We wtorek Chelsea przegrała 0:1 z FC Porto, ale dzięki wygranej 2:0 w pierwszym meczu awansowała do półfinału Ligi Mistrzów. Tam zmierzy się ze zwycięzcą dwumeczu Real - Liverpool. Starcie Chelsea z Porto nie zachwyciło, a poza pięknym golem Mahdi Taremiego zostanie zapamiętany z jednego wydarzenia.
Londyńczycy kontrolowali przebieg rewanżu, a ich najjaśniejszą postacią był Amerykanin Christian Pulisic, który otrzymał nagrodę dla najlepszego zawodnika meczu. Zawodnik wystąpił na skrzydle i był nieuchwytny dla przeciwników. W sposób bardzo dosłowny. We wtorkowy wieczór 22-latek był faulowany aż 11 razy, co jest wyrównaniem rekordu Ligi Mistrzów. Tyle samo razy faulowano Lionela Messiego w meczu Barcelony z Realem przed 10 laty.
Portugalczycy w tym meczu grali brutalnie, czego potwierdzeniem jest fakt, że sędzia pokazał pięć żółtych kartek - wszystkie zawodnikom FC Porto.
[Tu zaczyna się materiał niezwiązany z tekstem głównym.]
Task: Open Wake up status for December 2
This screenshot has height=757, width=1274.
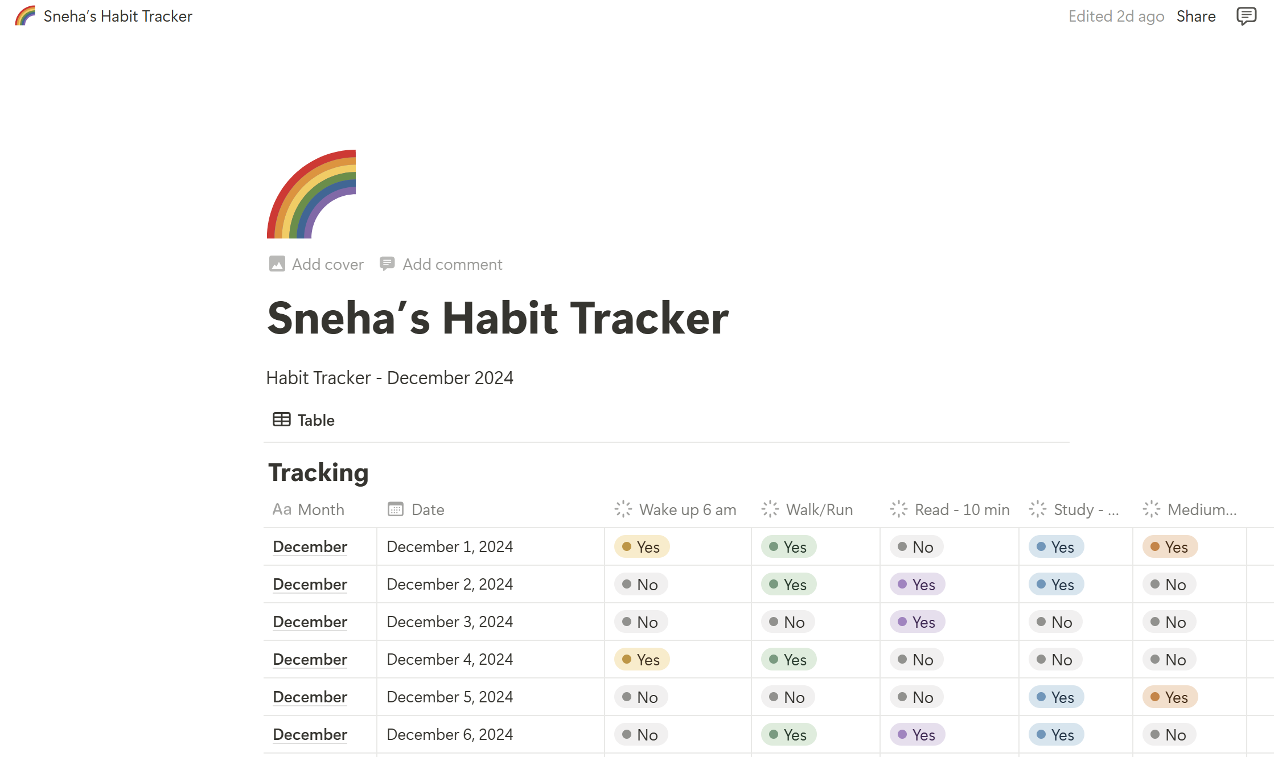Action: click(641, 585)
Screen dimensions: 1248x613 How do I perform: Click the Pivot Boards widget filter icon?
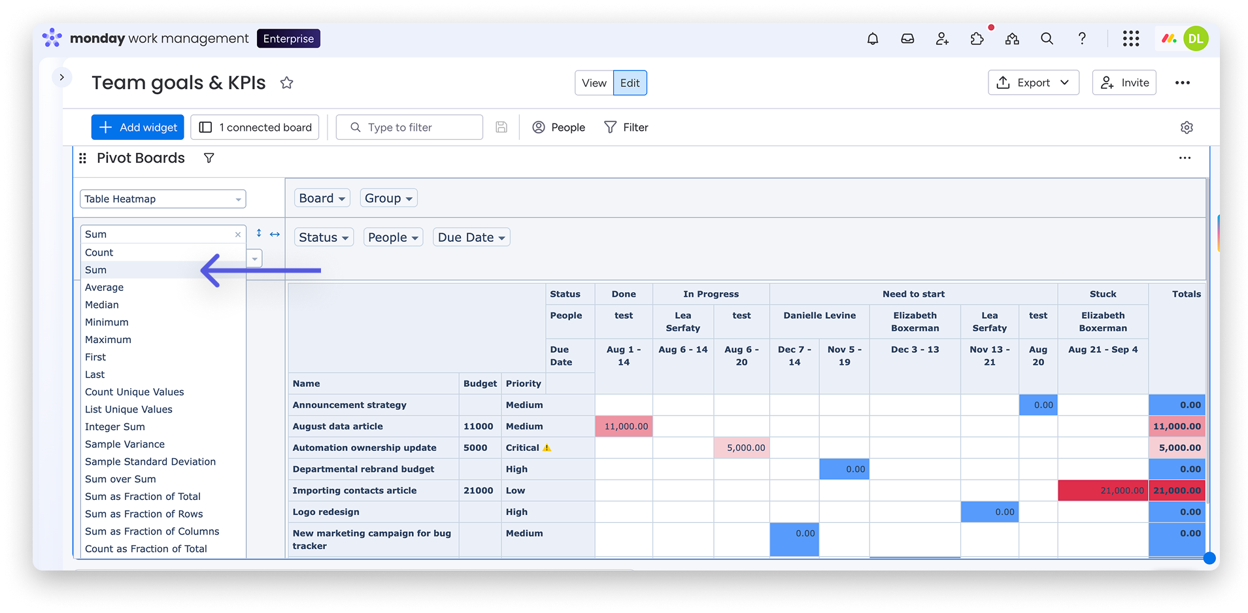pos(209,158)
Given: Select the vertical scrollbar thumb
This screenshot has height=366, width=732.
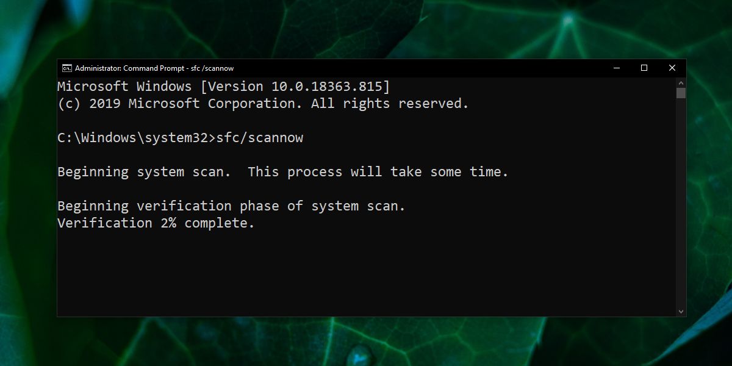Looking at the screenshot, I should pyautogui.click(x=681, y=93).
Po meczu doszło do incydentu między Thomasem Tuchelem a szkoleniowcem Porto Sergio Conceicao. – Słyszałem wyzwiska. Nie było to ładne. Moja irytacja na koniec meczu miała z tym wiele wspólnego. Ja nie powiedziałem do niego ani jednego słowa. Nie wymienialiśmy słów, bo byłem skupiony na meczu. Nie wiem, dlaczego tak reagował – powiedział Portugalczyk. Trener Chelsea zbagatelizował to zdarzenie.